Here are some examples of projects recently created and carried out by sponsored youth.
In Guayaquil, Ecuador, many public schools are ill-equipped to prepare students for the 21st Century job market. Children whose families can't afford technology or private tutors graduate without the skills they'll need to secure good jobs. The Guayaquil Youth Council is working to level the playing field in the Flor de Bastion community, offering computer lessons twice a week for 150 youth and 100 children. The lessons give students the basic computing skills and familiarity with technology they'll need to get ahead.
In Kolkata slums, unsanitary conditions cause diseases to spread with alarming regularity. Sponsored youth are attempting to alleviate this problem in one community where a lack of waste removal services causes garbage to collect in vacant lots and alleys and spill over into residential areas. The project began with an awareness campaign that educated residents about the ill-effects of indiscriminate garbage dumping. Then the youth placed 60 large trash bins around the neighborhood where over 300 families could easily access them. For two months, the youth monitored the bins, giving prizes to families who used them regularly.
The Chibolya compound is just a stone's throw from Lusaka, Zambia's central business district, but it might as well be in the desert for the scarcity of water. CI-Zambia's sponsored youth are working to change that by extending clean-water pipes into the community. The impact of this ambitious project will reduce infections and disease and improve sanitary conditions for thousands of people. It may even boost academic performance among Chibolya's children, who won't have to wait in line for hours to get water from one of the few overburdened sources.

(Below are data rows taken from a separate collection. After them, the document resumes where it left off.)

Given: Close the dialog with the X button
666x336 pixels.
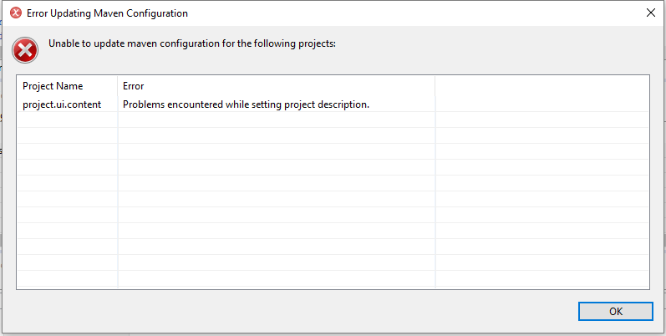Looking at the screenshot, I should pyautogui.click(x=650, y=13).
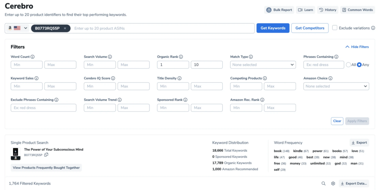Click the Organic Rank Min input field
The width and height of the screenshot is (379, 190).
click(x=173, y=65)
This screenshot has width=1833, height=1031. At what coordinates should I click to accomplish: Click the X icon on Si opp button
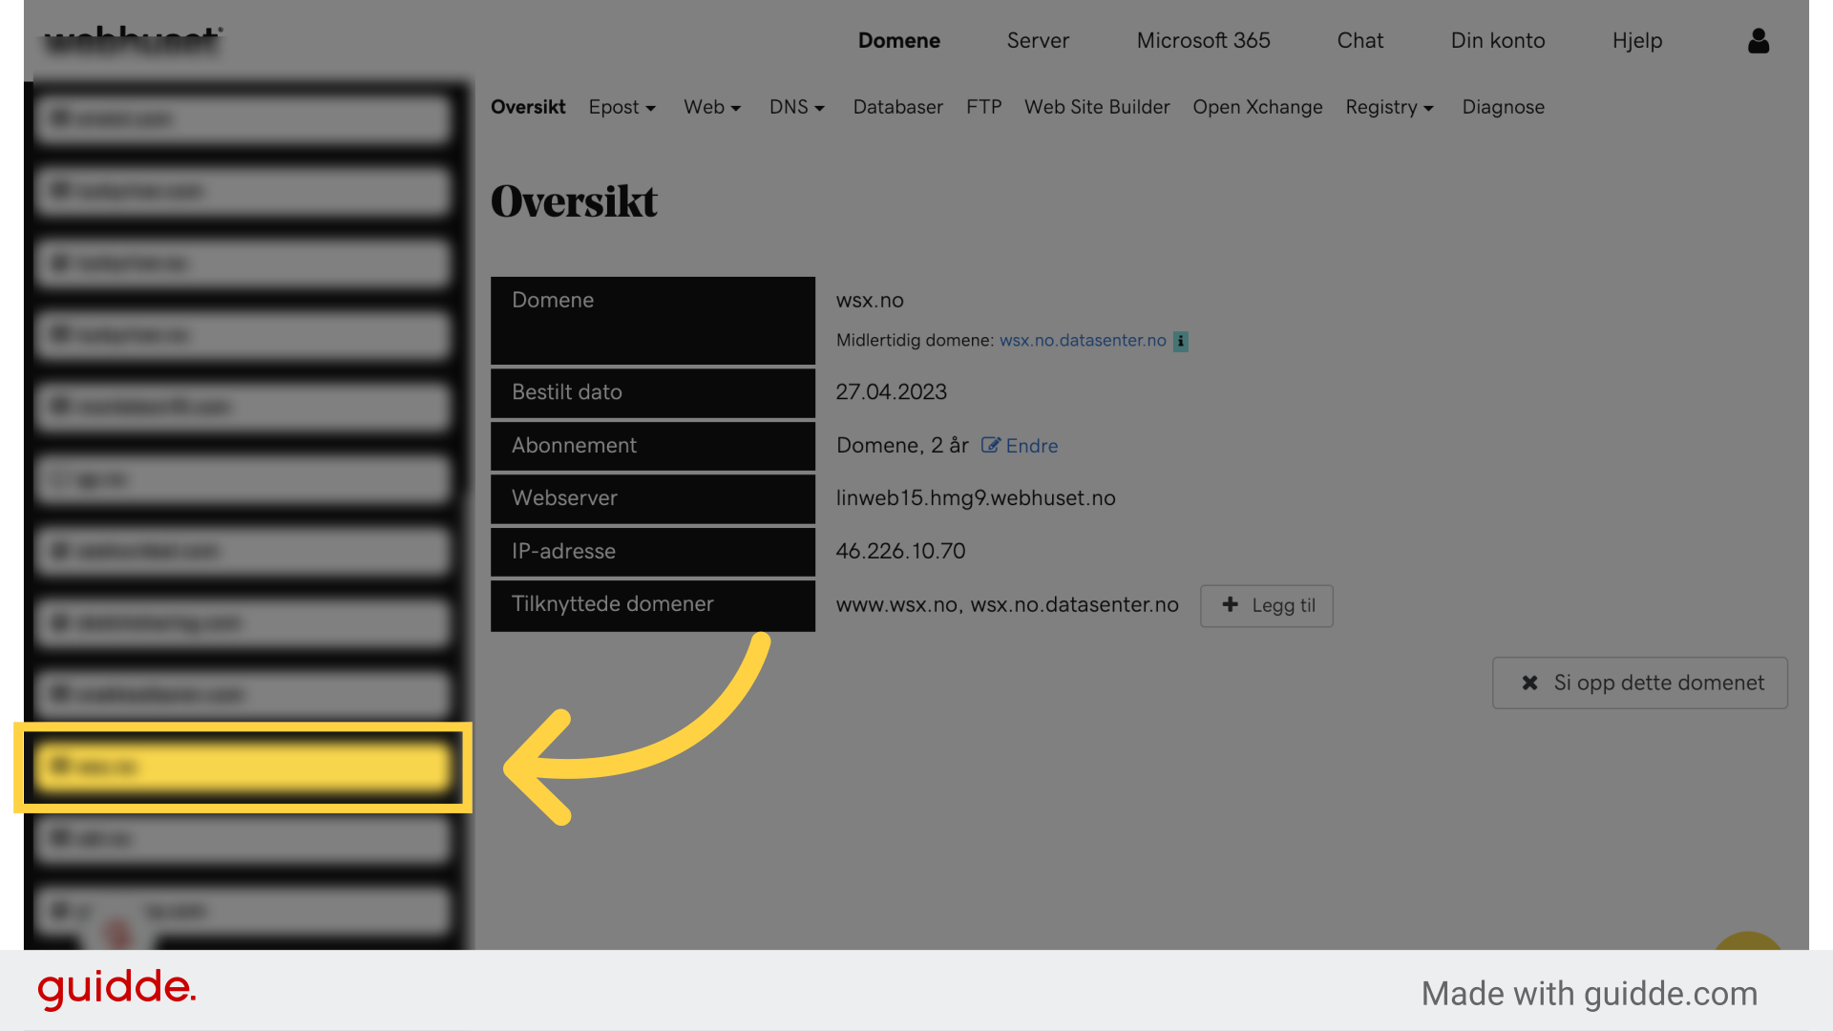coord(1529,683)
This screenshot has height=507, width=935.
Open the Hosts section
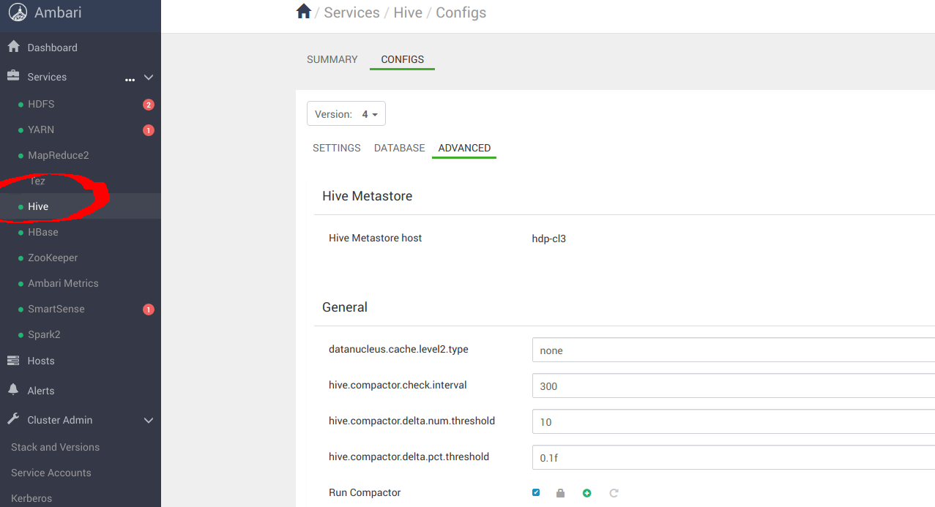(x=39, y=360)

In Cartagena, Colombia, the Youth Council is continuing two of its most popular programs. Personal Growth Workshops take a dynamic approach to helping sponsored youth build character, define and strengthen their values, and learn life skills that will help them get ahead. And Video Forums for Responsible Social Behavior aim to educate over 400 sponsored youth about the social ills affecting their communities and what they can do to help other children and youth overcome them.
In the Philippines, manmade and natural disasters are a part of everyday life. Families too poor to fortify their homes are the hardest hit. That's why sponsored youth in Quezon City were recently trained by volunteers from the local fire department on how to prepare for, and respond to, various disasters. The youth then held workshops to pass on the training and form volunteer Disaster Brigades in their communities.
UPDATE: The efficacy of disaster training was proven recently when sponsored youth Jomel (pictured far left) prevented a fire from spreading in his community. Seeing smoke, he rushed to the scene and showed bystanders how to isolate and extinguish the fire before it spread.
Slums offer little in the way of constructive, positive activities for youth when school lets out. The Youth Council in Legazpi, Philippines, started P.A.S.S.I.O.N. (Performing Arts for Self-expression, Social Involvement and Overcoming Negativity) to enrich the lives of youth by giving them opportunities to participate in a variety of performance arts. The plays, dance expositions, musical showcases and talent shows are all based on social issues that affect youth. The performers get a boost in self-esteem from joining a close group with a positive mission and audiences are exposed to valuable information and ideas.